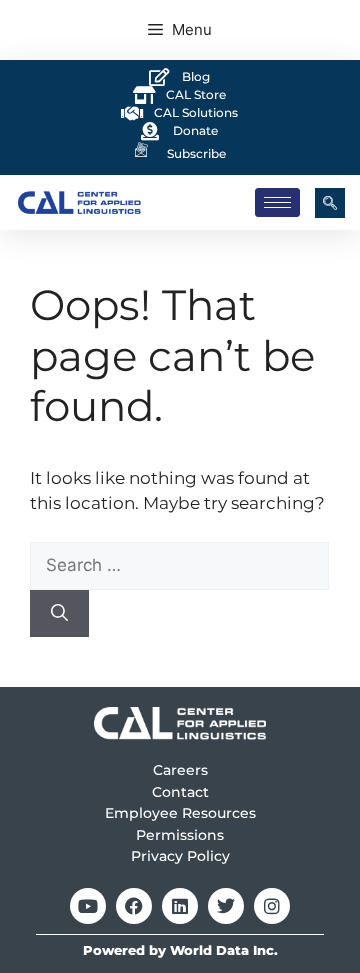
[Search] (59, 614)
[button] (330, 203)
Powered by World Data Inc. (180, 950)
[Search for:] (179, 565)
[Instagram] (272, 906)
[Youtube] (88, 906)
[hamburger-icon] (277, 202)
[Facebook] (134, 906)
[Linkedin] (180, 906)
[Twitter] (226, 906)
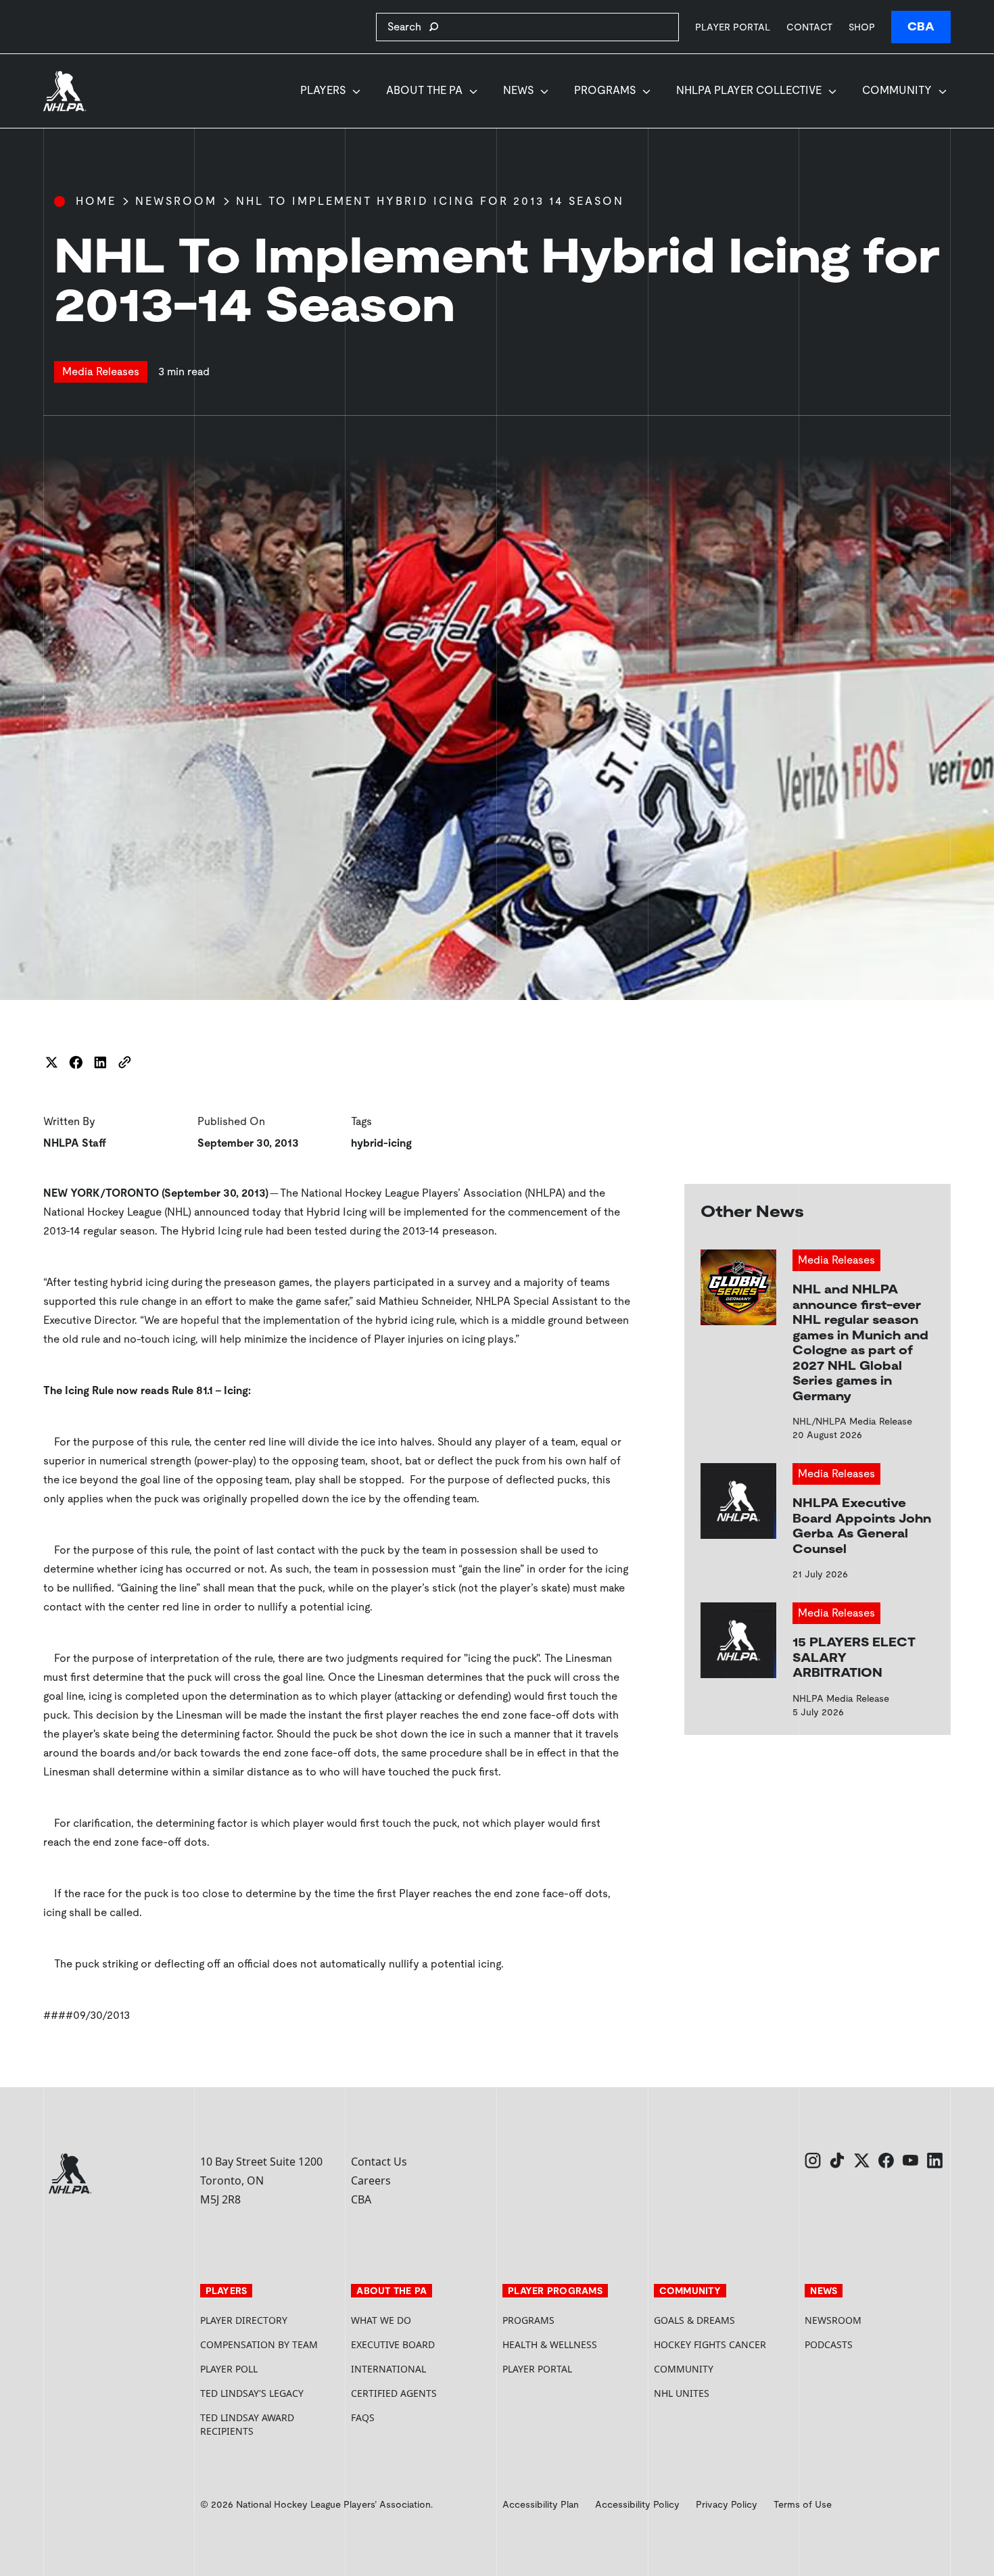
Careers (371, 2180)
====================
● **INSTRUCTIONS TO FOLLOW**:
The output is to be the material in full and unaltered, with pictures omitted.

● **ANSWER BELOW**:
[Search] (59, 614)
[button] (330, 203)
Powered by World Data Inc. (180, 950)
[Search for:] (179, 565)
[Instagram] (272, 906)
[Youtube] (88, 906)
[hamburger-icon] (277, 202)
[Facebook] (134, 906)
[Linkedin] (180, 906)
[Twitter] (226, 906)
Careers (371, 2180)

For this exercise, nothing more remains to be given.